Radio New Zealand's health correspondent says it is the latest twist in a long-running saga over which of two competing Australian-owned firms should hold the $560 million, eight-year contract for the service.
On Tuesday Diagnostic Medlab Limited won back 10% of the regional contract for the work amid ongoing concerns that new provider Labtests is not improving its service fast enough.
Auckland district health boards say they are giving DML a four-year contract for tests involving private hospitals, private specialists, private home visits, fertility treatment and resthomes.
At a cost of $4.4 million a year, DHBs are also allowing Labtests to keep its eight-year contract for all other community testing.
Family doctors say they are still wary of Labtests, but DHBs say they will demand regular test turnaround and other details of both companies, and will publish the results.
The Government says there will be a review to ensure the problems are not repeated.

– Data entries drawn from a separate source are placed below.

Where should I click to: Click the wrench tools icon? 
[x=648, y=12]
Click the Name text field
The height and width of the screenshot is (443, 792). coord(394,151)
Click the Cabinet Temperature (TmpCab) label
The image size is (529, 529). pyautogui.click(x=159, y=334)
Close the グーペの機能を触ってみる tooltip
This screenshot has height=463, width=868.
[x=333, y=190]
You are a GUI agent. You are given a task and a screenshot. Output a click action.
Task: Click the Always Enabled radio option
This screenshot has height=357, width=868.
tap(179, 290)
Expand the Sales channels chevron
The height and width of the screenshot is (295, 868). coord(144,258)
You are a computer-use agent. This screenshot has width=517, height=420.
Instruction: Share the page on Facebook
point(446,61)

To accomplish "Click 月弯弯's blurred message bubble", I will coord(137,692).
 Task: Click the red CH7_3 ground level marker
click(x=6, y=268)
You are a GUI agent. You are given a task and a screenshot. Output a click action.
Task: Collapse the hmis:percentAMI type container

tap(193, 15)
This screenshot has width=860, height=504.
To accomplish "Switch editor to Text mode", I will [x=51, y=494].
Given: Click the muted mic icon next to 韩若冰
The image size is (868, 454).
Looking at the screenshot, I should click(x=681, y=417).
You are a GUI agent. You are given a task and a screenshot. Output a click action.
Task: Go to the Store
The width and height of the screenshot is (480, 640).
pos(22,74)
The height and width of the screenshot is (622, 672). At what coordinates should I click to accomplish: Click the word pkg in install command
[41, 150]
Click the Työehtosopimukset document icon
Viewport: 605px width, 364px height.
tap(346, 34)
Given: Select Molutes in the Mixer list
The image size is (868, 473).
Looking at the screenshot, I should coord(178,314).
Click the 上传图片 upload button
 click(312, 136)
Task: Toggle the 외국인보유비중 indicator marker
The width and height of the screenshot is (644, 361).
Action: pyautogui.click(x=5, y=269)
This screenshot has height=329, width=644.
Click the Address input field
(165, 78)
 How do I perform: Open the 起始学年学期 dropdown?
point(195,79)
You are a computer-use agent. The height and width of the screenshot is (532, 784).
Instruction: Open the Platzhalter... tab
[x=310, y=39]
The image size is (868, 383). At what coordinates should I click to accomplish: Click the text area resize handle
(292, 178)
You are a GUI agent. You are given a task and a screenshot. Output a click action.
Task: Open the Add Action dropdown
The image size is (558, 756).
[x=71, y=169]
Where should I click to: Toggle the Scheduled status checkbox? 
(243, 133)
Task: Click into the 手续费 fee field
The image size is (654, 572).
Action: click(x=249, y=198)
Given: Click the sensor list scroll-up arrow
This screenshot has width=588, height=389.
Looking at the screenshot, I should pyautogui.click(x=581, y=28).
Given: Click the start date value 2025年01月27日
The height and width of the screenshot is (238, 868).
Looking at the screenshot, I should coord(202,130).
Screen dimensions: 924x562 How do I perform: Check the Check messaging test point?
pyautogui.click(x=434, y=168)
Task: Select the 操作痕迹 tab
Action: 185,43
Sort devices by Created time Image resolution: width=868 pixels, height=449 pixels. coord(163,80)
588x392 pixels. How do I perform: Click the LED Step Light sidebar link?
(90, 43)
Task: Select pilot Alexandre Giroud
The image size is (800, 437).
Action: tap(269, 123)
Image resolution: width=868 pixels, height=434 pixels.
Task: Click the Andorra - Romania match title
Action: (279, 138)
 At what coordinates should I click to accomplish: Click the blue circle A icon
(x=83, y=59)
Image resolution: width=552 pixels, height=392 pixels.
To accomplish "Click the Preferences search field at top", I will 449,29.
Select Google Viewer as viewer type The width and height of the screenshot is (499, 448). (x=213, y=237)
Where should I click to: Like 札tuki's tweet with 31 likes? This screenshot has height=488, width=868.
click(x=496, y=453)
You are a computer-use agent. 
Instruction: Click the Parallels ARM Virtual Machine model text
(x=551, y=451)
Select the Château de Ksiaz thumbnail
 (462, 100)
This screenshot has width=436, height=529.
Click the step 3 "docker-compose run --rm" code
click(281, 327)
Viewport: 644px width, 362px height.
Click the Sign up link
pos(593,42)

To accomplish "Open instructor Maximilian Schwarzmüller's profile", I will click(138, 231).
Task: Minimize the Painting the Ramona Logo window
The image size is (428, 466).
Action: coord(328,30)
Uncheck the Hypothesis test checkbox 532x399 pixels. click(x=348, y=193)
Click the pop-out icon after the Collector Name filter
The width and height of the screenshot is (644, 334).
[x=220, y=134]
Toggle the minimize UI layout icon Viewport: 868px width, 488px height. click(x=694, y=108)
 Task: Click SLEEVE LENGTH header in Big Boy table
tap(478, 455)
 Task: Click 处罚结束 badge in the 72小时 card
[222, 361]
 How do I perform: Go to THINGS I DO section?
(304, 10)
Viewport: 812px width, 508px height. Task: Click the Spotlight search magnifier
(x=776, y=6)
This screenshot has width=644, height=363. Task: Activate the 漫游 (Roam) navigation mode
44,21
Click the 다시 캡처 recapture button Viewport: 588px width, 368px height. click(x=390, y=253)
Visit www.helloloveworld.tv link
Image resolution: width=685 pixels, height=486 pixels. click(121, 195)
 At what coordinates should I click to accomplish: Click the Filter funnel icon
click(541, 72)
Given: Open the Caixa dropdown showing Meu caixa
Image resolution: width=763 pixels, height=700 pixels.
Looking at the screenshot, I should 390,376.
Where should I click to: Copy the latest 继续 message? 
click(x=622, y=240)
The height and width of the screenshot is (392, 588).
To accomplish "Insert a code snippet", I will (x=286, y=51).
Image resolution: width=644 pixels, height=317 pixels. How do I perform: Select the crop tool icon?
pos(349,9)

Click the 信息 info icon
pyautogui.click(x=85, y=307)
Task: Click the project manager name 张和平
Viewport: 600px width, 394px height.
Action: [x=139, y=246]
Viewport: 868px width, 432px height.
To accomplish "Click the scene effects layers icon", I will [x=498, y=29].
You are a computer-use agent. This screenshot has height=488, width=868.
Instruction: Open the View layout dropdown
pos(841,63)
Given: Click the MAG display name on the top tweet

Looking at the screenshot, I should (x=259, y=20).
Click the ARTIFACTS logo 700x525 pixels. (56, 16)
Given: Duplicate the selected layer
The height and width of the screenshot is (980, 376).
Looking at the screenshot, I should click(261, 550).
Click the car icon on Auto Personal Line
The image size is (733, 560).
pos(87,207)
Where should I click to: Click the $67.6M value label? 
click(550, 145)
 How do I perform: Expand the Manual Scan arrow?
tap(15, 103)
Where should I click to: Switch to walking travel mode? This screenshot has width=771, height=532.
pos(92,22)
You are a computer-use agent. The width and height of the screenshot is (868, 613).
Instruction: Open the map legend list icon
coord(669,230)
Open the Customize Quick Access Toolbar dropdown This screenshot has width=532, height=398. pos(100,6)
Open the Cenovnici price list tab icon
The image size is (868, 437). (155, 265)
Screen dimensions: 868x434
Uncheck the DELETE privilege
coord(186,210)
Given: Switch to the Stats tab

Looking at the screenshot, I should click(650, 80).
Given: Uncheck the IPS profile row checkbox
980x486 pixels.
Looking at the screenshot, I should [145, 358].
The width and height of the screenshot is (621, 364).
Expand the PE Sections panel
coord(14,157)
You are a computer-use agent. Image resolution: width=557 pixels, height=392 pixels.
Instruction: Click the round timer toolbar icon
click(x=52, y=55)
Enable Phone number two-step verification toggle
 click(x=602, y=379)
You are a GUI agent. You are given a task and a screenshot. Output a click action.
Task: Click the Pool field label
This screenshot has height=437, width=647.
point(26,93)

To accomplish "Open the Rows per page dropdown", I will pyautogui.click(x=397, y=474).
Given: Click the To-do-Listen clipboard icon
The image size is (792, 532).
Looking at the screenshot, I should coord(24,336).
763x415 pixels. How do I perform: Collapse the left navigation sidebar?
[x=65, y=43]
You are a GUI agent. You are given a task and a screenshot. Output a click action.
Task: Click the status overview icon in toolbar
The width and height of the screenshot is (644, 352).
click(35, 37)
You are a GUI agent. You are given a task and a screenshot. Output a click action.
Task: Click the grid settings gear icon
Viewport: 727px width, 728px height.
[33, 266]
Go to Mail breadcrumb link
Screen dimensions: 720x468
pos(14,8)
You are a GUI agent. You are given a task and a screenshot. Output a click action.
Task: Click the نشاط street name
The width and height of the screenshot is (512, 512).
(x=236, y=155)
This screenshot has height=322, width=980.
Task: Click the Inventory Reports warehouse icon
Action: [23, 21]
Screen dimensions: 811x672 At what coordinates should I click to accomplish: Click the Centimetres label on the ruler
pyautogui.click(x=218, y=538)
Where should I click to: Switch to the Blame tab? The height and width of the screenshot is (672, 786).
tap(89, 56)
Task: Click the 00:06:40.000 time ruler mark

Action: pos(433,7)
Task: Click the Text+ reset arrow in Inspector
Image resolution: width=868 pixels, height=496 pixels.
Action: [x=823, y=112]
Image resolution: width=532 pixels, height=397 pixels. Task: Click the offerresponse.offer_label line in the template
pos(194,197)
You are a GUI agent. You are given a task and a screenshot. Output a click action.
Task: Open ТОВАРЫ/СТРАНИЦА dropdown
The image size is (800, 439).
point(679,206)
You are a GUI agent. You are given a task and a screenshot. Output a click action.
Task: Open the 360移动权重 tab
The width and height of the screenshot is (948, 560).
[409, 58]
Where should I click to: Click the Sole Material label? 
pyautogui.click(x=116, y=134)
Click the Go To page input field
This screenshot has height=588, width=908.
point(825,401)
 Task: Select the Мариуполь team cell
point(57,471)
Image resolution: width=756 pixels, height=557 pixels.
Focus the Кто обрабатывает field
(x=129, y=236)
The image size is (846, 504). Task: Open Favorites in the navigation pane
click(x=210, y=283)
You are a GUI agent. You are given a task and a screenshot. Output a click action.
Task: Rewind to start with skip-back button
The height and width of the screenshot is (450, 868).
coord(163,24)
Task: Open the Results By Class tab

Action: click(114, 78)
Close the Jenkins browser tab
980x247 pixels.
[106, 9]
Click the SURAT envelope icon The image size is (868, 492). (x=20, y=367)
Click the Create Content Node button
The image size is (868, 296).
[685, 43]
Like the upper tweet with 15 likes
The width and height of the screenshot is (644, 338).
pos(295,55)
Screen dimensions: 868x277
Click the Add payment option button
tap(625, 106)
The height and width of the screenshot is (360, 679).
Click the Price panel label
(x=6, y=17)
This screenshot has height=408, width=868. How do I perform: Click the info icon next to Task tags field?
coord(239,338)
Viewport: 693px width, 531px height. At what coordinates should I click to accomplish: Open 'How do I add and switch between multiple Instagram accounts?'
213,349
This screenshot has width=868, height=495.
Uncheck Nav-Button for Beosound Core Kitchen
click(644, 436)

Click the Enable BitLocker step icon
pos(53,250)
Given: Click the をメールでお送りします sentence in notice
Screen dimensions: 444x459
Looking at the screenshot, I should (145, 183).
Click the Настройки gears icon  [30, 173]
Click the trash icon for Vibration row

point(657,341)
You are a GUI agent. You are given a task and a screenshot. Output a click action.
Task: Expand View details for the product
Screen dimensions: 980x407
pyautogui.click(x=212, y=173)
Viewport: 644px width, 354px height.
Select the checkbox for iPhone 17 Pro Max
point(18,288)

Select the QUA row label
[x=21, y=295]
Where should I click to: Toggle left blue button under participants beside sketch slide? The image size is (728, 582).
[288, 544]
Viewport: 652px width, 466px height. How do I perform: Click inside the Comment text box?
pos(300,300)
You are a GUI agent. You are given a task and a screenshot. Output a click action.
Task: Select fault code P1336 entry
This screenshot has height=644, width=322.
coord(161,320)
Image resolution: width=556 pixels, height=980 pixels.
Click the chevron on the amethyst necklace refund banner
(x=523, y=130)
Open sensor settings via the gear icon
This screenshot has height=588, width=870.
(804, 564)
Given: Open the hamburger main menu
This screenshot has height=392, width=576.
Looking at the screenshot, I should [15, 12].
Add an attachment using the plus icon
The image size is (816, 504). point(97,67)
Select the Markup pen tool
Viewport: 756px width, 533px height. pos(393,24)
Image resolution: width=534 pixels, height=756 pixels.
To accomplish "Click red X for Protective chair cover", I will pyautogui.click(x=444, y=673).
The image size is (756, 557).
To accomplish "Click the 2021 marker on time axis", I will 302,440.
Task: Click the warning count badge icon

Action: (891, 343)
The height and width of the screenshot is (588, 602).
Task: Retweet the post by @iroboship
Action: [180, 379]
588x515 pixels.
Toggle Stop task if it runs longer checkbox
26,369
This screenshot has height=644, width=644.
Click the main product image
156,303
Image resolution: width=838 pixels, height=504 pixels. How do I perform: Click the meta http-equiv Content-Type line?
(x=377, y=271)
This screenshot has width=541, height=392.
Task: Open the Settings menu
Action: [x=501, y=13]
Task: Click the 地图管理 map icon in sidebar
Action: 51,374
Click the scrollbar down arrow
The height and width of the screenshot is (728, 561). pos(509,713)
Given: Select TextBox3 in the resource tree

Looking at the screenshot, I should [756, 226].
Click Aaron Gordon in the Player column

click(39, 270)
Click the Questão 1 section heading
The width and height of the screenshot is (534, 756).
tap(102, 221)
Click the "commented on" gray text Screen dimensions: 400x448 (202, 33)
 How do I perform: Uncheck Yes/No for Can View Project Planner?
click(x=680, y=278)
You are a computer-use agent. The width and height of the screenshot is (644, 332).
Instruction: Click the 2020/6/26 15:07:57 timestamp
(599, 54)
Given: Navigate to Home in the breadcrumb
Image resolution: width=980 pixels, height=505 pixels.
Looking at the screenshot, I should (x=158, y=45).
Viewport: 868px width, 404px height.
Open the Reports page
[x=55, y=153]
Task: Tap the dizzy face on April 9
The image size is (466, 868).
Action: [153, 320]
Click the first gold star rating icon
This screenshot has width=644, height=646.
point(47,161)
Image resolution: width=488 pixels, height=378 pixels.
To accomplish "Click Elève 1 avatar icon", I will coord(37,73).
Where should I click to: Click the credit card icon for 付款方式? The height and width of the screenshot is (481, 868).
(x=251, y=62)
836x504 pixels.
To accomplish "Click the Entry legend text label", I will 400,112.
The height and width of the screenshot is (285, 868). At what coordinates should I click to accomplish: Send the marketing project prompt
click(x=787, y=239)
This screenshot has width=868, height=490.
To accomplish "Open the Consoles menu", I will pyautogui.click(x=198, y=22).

Labtests has struggled since taking over from DML five weeks ago to take blood tests and report the results back to doctors quickly and reliably.
DHB spokesman Pat Snedden says giving 10% of the regional contract work to DML will take pressure off Labtests.
Mr Snedden says Labtests has improved, but the service is still seen as less safe. He says the DHBs cannot allow that and acknowledged it will take time to win back the trust of Aucklanders.